In connection with this definition, the Court emphasises several principles emerging from HK Danmark and Z (Case C-363/12):

  • The term ‘disability’ encompasses ‘not only the impossibility of exercising a professional activity, but also a hindrance to the exercise of such an activity’ (Kaltoft, para 54; Z, para 77).
  • ‘Disability’ is an objective concept in that the focus is not on the origin of the disability, but rather on the limitating effects of the condition at stake (Kaltoft, paras 55-56; HK Danmark, para 40). On this point, the Court did not endorse AG Jääskinen’s Opinion, which seemed to suggest that employers are ‘entitled’ to expect obese employees to take active steps to mitigate that condition (AG Opinion, paras 58-59).
  • However, the analysis of whether a person is disabled is subjective because it concerns the specific obstacles that the precise person faces to perform a particular work (Kaltoft, paras 59-60; HK Danmark, para 41; see similarly and more explicitly AG Opinion, para 44).
  • Accommodation measures are not a ‘constituent element’ of the concept of disability (Kaltoft, para 57; HK Danmark, paras 45-46 ).
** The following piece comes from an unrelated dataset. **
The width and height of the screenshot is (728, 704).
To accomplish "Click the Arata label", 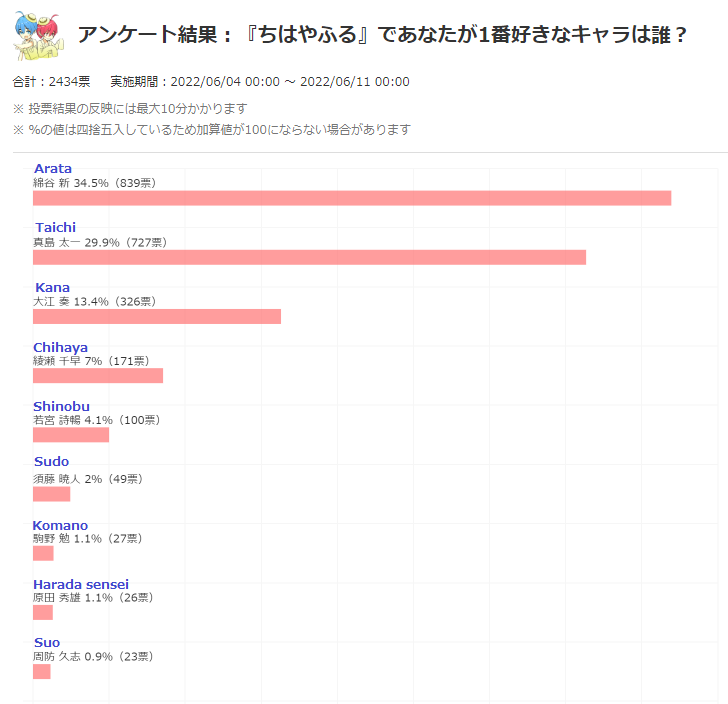I will point(53,168).
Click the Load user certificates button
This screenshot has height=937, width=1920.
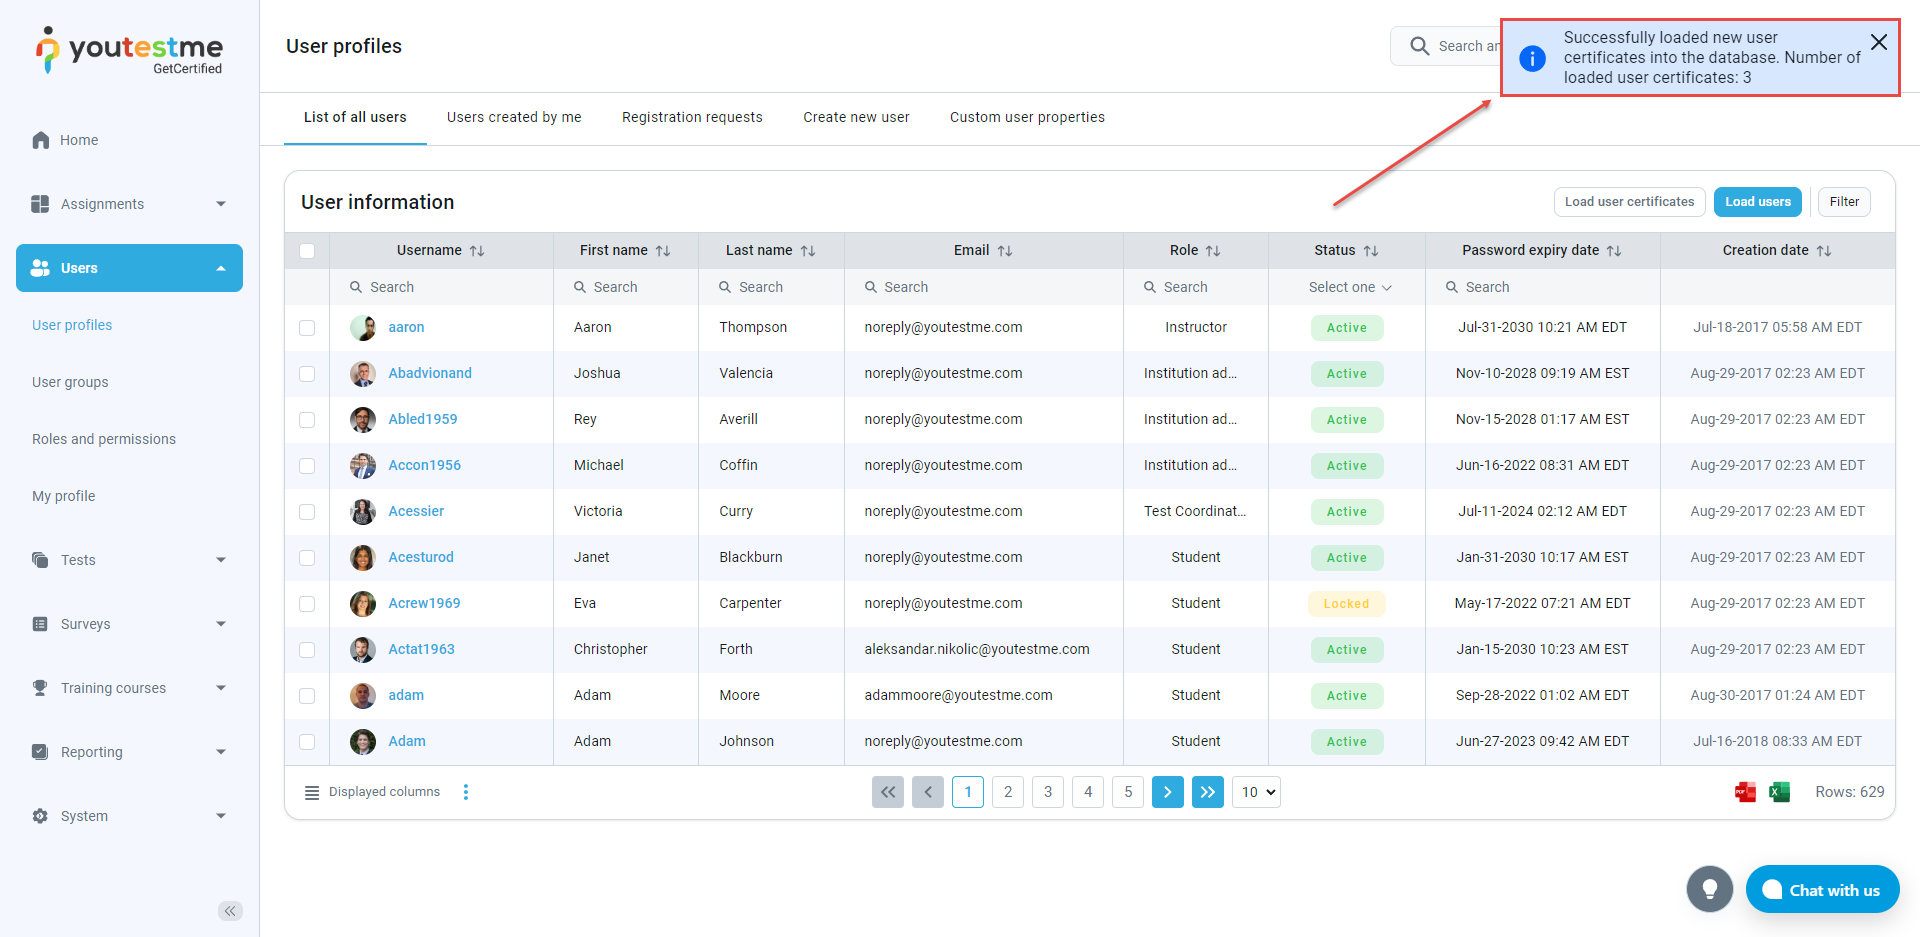(1629, 202)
On this basis, the CJEU agrees with AG Jääskinen that, in some circumstances, obesity may hinder the full and effective participation of some persons in professional life on a long-term basis (e.g. if it leads to mobility problems), and in those cases, obesity discrimination can fall within the EU concept of ‘disability discrimination’. However, while AG Jääskinen suggested that ‘probably only’ morbid obesity will have such effects, the CJEU’s approach seems to encompass any type of obesity, provided the disability definition is met.


The relevance of this case lies in the recognition, for the first time in EU law, that differential treatment on the basis of obesity can, depending on its effects on a person’s ability to work, fall within the scope of disability discrimination. However, this conclusion simply results from the application of prior CJEU case law to the present case. As such, the Kaltoft ruling does not really change or extend the prior concept of disability discrimination. Nevertheless, it is a remarkable judgment because it reduces legal uncertainty in this area by making explicit that, under some circumstances, obesity discrimination in employment can be a breach of EU law. This may bear important consequences in some MS, where prior national decisions had ruled out that differential treatment on the basis of obesity could fall within the scope of disability discrimination (see e.g. the Spanish case STSJ Comunidad Valenciana de 9 de mayo de 2012, AS/2012/1843). On the other hand, the Kaltoft ruling will have a more limited impact in other jurisdictions, where courts had already recognised that possibility (see e.g. the UK case Walker v Sita Information Networking Computing [2013] UKEAT 0097_12_0802). So while this is not a revolutionary judgment, it is a welcome step forward to ensure consistency in the application of the EU concept of disability discrimination at national level.